+++ Material provided

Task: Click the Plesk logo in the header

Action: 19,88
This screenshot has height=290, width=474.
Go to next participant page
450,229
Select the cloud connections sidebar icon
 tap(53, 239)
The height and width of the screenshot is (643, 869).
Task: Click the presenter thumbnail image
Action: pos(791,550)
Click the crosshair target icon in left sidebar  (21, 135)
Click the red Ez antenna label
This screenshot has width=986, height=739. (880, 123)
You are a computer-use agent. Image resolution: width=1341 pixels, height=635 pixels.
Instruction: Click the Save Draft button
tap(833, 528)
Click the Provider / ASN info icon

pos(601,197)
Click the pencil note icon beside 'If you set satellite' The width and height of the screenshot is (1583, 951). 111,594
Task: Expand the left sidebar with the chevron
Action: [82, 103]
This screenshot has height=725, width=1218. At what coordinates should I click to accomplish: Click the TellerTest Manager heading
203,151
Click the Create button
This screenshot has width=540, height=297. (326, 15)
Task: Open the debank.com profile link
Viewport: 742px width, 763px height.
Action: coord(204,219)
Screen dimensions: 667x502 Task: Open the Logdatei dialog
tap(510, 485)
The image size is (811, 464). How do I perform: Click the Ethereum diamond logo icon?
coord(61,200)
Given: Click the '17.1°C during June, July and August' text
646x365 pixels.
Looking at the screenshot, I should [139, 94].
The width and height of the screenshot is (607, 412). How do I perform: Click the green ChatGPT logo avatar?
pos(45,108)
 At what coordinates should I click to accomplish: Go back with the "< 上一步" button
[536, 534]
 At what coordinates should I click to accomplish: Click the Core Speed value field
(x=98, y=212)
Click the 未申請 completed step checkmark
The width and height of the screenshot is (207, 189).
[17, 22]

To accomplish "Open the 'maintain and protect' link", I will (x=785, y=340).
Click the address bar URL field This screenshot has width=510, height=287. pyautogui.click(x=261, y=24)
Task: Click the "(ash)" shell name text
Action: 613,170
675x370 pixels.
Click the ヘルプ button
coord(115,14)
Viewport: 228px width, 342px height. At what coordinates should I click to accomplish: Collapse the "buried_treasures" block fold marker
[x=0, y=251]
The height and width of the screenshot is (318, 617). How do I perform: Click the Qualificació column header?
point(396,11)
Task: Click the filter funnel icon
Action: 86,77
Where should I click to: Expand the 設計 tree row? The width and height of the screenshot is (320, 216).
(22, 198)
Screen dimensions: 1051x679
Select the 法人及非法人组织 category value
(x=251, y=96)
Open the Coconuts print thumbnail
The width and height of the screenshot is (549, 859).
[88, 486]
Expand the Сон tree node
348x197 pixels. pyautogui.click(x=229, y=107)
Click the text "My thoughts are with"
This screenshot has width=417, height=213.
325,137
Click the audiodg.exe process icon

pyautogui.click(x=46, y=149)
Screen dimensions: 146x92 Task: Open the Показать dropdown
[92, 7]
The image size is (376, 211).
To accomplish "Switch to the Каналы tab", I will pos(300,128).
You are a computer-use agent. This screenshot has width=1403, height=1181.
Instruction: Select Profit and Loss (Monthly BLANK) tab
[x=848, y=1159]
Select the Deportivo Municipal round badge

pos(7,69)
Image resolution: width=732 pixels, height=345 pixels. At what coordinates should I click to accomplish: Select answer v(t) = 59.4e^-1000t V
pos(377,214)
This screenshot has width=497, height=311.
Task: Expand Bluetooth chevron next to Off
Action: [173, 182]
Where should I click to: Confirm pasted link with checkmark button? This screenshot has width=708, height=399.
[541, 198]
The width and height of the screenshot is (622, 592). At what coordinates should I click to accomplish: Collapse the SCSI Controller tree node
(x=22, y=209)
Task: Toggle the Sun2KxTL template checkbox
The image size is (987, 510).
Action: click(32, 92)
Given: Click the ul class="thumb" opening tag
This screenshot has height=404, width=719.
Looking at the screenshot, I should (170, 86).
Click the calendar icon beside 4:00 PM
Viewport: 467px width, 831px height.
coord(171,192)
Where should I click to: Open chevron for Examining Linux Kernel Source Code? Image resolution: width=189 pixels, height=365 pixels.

++++++

• Problem:
Rewrite the entries from the line containing "This screenshot has height=290, width=474." through the line containing "tap(833, 528)", changing "Save Draft" to "Publish Now" and leaving everything else as it is.

• Exercise solution:
This screenshot has height=290, width=474.
Go to next participant page
450,229
Select the cloud connections sidebar icon
 tap(53, 239)
The height and width of the screenshot is (643, 869).
Task: Click the presenter thumbnail image
Action: pos(791,550)
Click the crosshair target icon in left sidebar  (21, 135)
Click the red Ez antenna label
This screenshot has width=986, height=739. (880, 123)
You are a computer-use agent. Image resolution: width=1341 pixels, height=635 pixels.
Instruction: Click the Publish Now button
tap(833, 528)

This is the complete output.